**Excerpted records**
Start of Block

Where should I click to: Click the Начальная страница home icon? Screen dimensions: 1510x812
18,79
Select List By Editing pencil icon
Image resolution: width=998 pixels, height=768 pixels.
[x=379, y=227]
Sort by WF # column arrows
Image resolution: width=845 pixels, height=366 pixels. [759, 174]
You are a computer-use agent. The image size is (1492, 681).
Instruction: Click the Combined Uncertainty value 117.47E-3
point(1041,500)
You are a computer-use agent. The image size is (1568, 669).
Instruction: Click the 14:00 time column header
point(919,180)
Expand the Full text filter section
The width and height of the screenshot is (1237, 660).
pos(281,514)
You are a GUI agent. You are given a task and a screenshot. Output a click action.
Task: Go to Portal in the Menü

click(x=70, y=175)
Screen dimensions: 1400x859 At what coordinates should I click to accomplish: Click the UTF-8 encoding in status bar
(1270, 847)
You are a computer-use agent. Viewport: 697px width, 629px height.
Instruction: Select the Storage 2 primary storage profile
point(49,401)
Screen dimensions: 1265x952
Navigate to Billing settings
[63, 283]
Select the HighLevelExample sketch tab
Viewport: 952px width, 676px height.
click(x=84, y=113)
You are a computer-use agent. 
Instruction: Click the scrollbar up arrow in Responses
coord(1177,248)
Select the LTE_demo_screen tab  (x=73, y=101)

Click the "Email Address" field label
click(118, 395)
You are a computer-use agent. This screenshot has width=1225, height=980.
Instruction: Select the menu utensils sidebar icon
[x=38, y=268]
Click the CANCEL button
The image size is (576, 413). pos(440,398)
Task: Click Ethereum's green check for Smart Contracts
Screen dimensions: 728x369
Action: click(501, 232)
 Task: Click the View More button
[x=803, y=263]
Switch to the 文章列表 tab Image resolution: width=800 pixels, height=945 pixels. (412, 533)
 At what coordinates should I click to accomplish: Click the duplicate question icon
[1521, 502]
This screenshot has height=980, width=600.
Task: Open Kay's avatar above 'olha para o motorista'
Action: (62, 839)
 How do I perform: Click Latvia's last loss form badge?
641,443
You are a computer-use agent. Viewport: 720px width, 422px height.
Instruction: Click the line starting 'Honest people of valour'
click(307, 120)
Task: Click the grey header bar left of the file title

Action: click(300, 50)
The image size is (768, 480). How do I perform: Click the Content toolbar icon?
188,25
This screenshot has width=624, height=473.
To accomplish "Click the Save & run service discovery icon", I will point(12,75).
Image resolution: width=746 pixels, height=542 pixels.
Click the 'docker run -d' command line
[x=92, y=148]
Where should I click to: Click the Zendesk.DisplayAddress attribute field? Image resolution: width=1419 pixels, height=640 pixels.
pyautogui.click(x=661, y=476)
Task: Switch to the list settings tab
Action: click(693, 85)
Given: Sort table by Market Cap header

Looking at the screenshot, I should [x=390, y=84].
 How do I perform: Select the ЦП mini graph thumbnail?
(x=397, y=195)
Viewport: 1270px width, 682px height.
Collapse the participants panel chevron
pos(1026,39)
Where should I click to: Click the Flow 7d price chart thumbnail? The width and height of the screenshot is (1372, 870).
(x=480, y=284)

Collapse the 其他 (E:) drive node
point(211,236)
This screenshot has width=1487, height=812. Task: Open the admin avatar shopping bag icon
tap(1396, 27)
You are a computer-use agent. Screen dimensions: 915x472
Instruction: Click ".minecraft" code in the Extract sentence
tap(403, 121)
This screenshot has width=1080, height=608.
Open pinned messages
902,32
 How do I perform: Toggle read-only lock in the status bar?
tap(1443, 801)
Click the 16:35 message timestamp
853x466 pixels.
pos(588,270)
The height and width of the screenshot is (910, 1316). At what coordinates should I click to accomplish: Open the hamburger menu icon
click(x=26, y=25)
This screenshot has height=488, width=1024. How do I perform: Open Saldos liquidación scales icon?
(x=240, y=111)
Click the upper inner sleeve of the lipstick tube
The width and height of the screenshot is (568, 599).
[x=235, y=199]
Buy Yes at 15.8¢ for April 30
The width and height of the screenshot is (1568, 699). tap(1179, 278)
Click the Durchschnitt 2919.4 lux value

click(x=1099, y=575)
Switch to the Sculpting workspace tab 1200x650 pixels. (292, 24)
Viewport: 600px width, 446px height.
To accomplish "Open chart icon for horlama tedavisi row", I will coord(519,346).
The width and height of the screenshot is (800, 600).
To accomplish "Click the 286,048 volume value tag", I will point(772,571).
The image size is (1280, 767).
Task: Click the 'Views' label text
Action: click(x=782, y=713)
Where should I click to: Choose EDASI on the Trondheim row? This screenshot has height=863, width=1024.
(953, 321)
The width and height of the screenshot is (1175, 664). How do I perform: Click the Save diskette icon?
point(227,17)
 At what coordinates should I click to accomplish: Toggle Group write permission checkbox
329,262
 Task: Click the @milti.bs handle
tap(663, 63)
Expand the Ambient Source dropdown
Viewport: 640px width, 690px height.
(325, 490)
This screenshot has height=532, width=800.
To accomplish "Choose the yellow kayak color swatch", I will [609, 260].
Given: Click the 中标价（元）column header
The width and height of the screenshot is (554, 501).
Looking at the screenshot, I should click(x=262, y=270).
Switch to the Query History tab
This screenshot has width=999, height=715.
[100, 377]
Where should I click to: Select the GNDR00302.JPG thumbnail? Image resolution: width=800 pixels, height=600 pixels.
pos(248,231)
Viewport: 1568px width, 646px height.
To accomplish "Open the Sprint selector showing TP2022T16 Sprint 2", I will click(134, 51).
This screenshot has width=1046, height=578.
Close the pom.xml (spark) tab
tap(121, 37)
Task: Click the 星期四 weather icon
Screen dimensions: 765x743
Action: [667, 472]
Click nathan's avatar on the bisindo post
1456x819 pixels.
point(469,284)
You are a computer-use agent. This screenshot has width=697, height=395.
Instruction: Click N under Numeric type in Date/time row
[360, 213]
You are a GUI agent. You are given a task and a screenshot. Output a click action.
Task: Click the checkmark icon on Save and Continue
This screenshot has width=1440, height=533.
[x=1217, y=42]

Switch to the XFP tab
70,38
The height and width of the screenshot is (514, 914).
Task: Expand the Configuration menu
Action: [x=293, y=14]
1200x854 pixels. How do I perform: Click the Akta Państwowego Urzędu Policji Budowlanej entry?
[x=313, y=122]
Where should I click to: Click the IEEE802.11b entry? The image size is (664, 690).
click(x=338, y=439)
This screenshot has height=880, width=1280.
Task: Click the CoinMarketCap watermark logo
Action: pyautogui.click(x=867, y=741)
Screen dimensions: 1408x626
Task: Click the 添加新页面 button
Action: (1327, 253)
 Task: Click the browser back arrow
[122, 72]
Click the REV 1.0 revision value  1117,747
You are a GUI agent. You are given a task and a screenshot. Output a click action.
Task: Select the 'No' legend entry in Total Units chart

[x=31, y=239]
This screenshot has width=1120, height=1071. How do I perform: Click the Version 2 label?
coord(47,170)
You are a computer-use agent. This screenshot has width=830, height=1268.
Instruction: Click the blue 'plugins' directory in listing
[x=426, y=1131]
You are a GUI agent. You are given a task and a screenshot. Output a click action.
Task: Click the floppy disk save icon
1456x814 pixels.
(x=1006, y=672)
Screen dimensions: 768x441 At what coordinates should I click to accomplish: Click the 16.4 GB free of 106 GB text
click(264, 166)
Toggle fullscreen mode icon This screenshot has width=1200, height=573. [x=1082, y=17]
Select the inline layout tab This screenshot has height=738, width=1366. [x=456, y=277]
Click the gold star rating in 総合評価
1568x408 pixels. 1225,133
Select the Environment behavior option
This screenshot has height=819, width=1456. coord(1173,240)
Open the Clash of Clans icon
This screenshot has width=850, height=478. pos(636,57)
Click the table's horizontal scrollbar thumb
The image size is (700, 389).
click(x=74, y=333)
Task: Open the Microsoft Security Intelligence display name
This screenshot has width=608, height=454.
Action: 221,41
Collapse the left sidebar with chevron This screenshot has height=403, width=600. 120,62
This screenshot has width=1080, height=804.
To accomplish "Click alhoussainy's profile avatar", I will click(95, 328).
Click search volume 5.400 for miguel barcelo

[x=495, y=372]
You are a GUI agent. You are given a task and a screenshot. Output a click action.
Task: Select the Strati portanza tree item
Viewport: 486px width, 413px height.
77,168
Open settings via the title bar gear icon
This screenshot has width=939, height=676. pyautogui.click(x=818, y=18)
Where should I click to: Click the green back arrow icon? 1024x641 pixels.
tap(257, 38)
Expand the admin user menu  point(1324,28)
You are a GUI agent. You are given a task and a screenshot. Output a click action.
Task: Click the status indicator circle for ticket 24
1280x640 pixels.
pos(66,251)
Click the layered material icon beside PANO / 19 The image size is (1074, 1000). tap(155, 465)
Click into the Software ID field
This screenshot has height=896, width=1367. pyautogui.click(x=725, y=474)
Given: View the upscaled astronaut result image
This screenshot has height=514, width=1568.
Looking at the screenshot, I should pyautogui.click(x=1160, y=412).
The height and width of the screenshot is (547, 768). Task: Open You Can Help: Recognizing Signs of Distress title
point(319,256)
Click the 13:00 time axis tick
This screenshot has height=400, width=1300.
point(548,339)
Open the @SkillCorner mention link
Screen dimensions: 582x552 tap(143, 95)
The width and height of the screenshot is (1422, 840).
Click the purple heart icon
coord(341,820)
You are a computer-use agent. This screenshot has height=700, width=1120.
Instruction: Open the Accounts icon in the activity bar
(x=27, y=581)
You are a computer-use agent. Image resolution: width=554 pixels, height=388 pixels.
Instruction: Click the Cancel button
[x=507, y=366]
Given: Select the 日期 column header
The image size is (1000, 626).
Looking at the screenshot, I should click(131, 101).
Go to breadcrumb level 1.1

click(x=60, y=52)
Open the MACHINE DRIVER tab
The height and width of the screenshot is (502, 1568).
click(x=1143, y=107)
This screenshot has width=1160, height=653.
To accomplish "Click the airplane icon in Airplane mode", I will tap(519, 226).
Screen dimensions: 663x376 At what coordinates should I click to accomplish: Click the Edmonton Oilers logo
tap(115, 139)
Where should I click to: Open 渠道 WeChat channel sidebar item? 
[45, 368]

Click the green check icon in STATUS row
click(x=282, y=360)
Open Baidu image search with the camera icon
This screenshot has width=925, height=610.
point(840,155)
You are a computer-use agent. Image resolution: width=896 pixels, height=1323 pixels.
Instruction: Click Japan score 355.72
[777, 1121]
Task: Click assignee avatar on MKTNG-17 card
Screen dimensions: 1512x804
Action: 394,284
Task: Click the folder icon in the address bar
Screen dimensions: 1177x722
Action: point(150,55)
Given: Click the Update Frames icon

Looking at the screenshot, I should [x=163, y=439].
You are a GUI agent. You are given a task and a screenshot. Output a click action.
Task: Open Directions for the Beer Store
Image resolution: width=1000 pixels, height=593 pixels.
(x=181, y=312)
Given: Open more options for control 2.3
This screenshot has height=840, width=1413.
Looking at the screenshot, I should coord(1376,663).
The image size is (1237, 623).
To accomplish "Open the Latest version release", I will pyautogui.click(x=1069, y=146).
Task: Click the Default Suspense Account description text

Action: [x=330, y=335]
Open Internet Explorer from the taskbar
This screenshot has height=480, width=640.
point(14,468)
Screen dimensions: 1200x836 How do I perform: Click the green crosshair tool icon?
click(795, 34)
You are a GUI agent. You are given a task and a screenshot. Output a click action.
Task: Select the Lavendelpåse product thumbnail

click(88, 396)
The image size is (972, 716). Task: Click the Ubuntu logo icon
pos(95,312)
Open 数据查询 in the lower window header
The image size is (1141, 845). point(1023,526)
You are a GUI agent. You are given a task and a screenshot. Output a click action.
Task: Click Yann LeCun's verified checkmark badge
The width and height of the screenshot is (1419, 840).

End of Block

**Exercise brief**
From the material above, copy out every line bearing the string "checkmark".

**Solution to this problem**
Task: Click the checkmark icon on Save and Continue
Task: Click Yann LeCun's verified checkmark badge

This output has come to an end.